Physician, a medical professor and attending pediatric surgeon Dr. Mark Holterman is unswerving in his approach to advancing medicine on a worldwide level.

 

Leveraging more than 25 years experience, Dr. Mark Holterman’s schedule takes in work as a Professor of Surgery and Pediatrics at the College of Medicine at the University of Illinois at Peoria. He also functions as an attending Pediatric General Surgeon at the Children’s Hospital of Illinois.

 

In addition, Dr.
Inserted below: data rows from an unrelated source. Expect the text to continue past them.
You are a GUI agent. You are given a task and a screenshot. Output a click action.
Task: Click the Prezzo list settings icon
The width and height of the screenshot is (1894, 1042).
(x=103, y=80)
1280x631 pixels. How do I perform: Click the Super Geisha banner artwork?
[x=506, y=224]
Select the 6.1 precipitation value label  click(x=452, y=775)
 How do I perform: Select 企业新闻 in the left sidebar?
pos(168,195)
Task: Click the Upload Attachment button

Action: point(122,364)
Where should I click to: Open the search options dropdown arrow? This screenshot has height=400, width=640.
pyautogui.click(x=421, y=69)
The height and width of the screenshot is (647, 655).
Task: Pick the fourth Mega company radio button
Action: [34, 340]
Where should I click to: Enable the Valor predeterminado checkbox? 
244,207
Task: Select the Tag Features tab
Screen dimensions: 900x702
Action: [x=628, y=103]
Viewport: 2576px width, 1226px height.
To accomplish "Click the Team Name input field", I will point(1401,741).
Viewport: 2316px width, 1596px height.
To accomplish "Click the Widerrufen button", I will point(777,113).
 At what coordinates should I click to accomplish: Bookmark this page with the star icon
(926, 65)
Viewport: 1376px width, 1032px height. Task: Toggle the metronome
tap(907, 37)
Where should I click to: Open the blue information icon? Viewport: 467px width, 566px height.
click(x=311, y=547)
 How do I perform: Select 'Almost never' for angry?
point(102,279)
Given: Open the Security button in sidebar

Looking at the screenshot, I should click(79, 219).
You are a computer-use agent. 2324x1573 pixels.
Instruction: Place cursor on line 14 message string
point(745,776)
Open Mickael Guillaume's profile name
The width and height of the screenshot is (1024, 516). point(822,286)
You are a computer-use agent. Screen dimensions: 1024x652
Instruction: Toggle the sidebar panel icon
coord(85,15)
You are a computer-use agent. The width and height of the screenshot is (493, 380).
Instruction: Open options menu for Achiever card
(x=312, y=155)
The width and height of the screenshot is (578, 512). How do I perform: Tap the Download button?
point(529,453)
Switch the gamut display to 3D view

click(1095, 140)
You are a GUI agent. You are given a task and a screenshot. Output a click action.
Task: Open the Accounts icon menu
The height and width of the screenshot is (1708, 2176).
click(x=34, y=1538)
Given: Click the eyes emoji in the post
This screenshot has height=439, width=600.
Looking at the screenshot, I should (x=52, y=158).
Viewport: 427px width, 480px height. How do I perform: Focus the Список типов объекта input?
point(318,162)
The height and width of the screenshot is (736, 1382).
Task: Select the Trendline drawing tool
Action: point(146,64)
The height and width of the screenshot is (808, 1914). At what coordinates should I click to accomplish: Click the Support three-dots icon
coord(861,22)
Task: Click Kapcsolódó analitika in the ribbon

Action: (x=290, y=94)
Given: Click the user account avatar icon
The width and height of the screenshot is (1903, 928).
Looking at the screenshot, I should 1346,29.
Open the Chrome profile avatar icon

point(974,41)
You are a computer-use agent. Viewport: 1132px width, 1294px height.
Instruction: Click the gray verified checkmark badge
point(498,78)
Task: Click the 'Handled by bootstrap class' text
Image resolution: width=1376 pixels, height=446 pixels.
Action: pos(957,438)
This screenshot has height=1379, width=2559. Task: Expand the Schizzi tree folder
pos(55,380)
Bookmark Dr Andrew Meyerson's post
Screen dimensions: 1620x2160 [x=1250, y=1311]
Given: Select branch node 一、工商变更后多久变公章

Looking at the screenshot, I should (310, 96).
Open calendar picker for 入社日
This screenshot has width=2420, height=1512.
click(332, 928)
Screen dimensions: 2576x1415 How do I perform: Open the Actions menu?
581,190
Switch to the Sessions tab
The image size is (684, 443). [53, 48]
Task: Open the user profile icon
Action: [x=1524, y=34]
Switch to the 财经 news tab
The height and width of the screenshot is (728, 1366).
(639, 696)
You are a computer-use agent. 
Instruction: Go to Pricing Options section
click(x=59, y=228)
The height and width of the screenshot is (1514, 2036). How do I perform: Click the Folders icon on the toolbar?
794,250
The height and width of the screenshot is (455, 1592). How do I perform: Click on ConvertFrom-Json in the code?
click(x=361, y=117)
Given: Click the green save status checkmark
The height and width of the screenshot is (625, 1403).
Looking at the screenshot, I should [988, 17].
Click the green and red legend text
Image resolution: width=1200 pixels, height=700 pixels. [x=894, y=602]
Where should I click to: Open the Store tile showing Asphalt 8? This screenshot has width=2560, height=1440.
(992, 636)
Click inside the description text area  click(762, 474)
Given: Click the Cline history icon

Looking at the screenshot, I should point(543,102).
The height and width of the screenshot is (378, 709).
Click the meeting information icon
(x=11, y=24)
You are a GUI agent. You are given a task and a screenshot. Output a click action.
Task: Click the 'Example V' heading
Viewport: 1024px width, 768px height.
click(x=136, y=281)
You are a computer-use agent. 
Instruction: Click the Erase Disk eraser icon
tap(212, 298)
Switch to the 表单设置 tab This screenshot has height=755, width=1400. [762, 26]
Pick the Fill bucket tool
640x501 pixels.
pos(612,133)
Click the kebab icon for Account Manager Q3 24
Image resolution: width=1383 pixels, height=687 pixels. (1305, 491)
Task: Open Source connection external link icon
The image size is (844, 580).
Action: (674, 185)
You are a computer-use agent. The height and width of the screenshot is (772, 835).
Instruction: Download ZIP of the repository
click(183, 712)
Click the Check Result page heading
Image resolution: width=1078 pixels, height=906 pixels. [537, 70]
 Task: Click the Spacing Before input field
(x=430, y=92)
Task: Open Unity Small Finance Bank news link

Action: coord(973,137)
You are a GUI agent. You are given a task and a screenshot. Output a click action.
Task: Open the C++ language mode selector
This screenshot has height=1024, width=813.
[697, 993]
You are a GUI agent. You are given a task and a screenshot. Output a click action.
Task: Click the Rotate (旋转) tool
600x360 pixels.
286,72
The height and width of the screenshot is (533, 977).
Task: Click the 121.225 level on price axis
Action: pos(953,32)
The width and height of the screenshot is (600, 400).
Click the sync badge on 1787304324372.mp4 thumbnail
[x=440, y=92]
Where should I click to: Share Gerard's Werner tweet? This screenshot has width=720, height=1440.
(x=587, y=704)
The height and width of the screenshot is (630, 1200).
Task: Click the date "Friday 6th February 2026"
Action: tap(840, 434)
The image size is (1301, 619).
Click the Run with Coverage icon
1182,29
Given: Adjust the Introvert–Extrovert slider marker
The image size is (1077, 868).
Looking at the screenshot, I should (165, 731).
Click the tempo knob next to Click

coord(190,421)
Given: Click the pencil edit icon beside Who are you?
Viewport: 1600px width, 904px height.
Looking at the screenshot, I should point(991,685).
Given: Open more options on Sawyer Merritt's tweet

Mark Holterman manages Mariam Global Health, a firm that develops and executes scientific advances (https://www.crunchbase.com/person/dr-mark-holterman#/entity).

 

After graduating cum laude with a biology degree from Yale University, Holterman continued his education attaining a Masters Degree and Ph.D. at the University of Virginia.

 

He is a member of the American Diabetes Association (ADA) which carries out research and advocacy measures concerning diabetes treatment and cure. Diabetes has an impact on almost 30 million people in the United States.

 

The ADA recently revealed a joint initiative with Children’s Hospital Los Angeles which tackles the growing rate of type 2 diabetes that takes place in children and teenagers (MarkJHolterman.Strikingly). The two groups will offer programs that include day camps, church settings, and after-school programs.

 

For example, Camp PowerUp aims to get the children more involved in physical activities and instructs them on healthier food choices as a way to reduce their chances of developing diabetes.

 

Dr. Mark Holterman was also involved from the beginning with the Hannah Sunshine Foundation, which focuses on the use of cellular and regenerative therapies for children with rare illnesses.

 

A 23-year old woman named Sarah Hughes, badly affected with systemic juvenile idiopathic arthritis (SJIA), was one of three young people who motivated the foundation.

 

The disease, which is a subtype of juvenile idiopathic arthritis (JIA) involves organs such as the heart and lungs as well as the joints. SJIA is an autoimmune disease with no cure and affects 10 to 20 percent of children who have some type of JIA. Dr. Mark Holterman and his associates trust that early, forceful medical care for the patient be supported.

 

Dr. Mark Holterman has received the Innovative Research Award from the American Diabetes Association and has also written articles for Surgical Clinics of North America and the Journal of Pediatric Surgery.